Given the intensity of the conflict and the level of humanitarian needs, the EU’s priority is to provide life-saving assistance. In 2021, the EU has allocated €32 million in humanitarian support to ensure critical relief assistance to the most vulnerable, including the victims of war, forced displacement and natural hazards. Interventions will continue to focus on providing emergency healthcare, shelter, food assistance, access to clean water and sanitation facilities, education in emergencies, and various protection services targeting women and children.

A large portion of the recent funding is also dedicated to addressing the health emergency posed by the ongoing coronavirus pandemic, which has exacerbated the already dire needs in the country. The aid focuses on treating COVID-19 patients and preventing the spread of the virus through case investigation, the provision of medical equipment, training, awareness-raising activities and other critical programming. In 2020, the EU also organised and funded a humanitarian air bridge from Europe to Afghanistan, transporting 90 metric tons of COVID-19 relieve items to Afghanistan, to address the most urgent needs related to the pandemic.  
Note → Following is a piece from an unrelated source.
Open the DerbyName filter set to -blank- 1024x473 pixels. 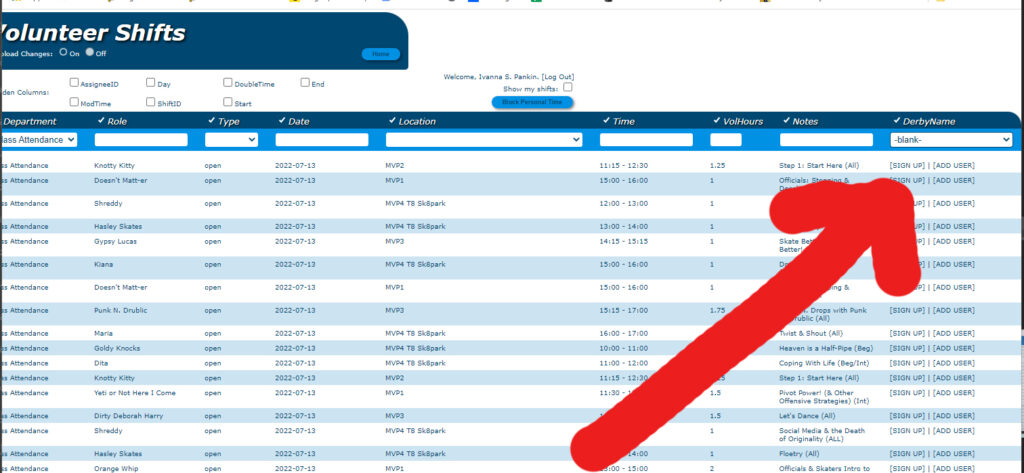click(x=951, y=140)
The EU also funds the Emergency Response Mechanism (ERM), which ensures timely and flexible emergency assistance to people who have been recently displaced. In 2020, the ERM reached more than 180,000 people in all provinces through the delivery of cash grants, clean water and access to sanitation services. The ERM’s initial provision of life-saving assistance has allowed other humanitarian agencies to coordinate and plan further assistance in the mid- and long-term, and helped EU partners to deliver solid advocacy efforts for the early mobilisation of development and stabilisation funds.
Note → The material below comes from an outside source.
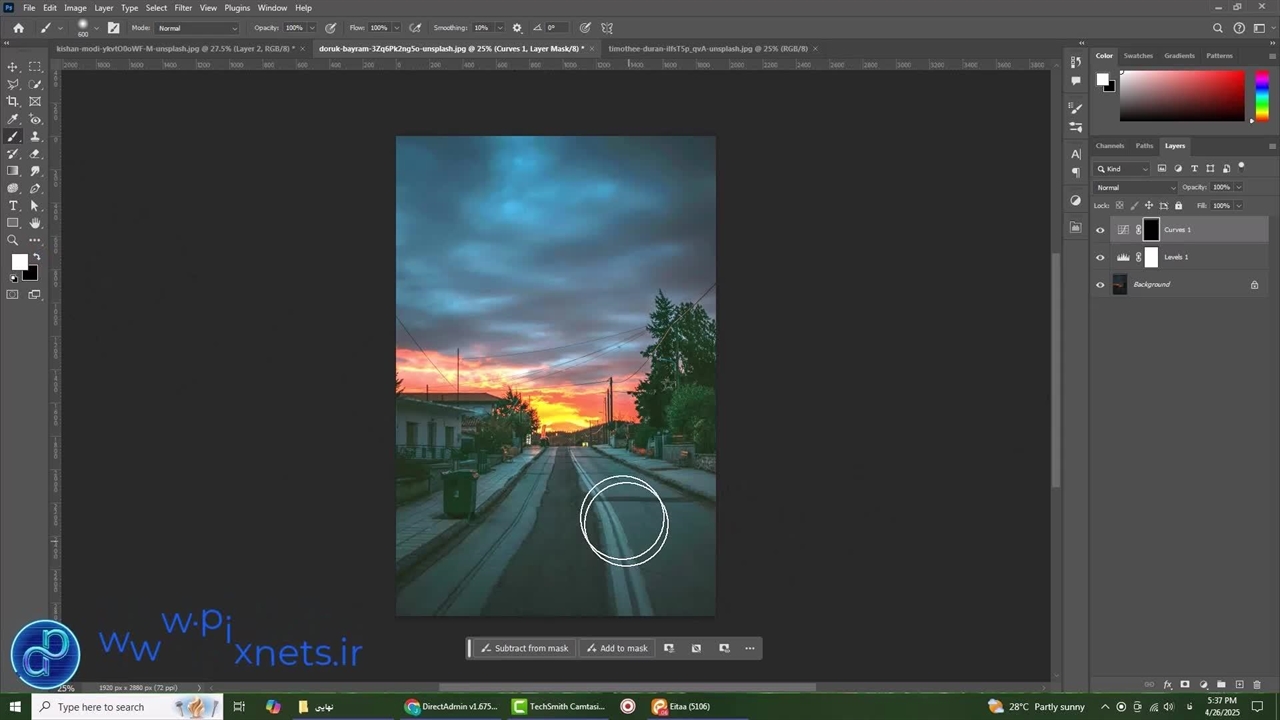Image resolution: width=1280 pixels, height=720 pixels.
Task: Open the brush Mode dropdown
Action: pyautogui.click(x=197, y=28)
Furthermore, the EU supports life-saving health services, while ensuring access to healthcare for people in areas where regular government services are disrupted due to conflict. Health facilities continue to report record-high admission levels of conflict-related trauma cases. EU humanitarian funding supports the provision of emergency treatment and related psychological assistance to nearly 11,000 Afghans every month. The EU also supports physical rehabilitation to those wounded from war and nutrition response, given the close to 3 million children under the age of 5 suffering from malnutrition in Afghanistan.

The EU also funds “education in emergencies” projects for children who were forced out of school due to conflict or displacement. EU funding also supports humanitarian flights, the provision of security information to non-governmental organisations and the coordination of humanitarian interventions.

The EU has funded humanitarian operations in Afghanistan since 1994, providing over €1 billion, which includes over €100 million in 2020 and 2021 alone. Funds are allocated strictly based on the humanitarian principles of independence, impartiality and neutrality to ensure access to those in need.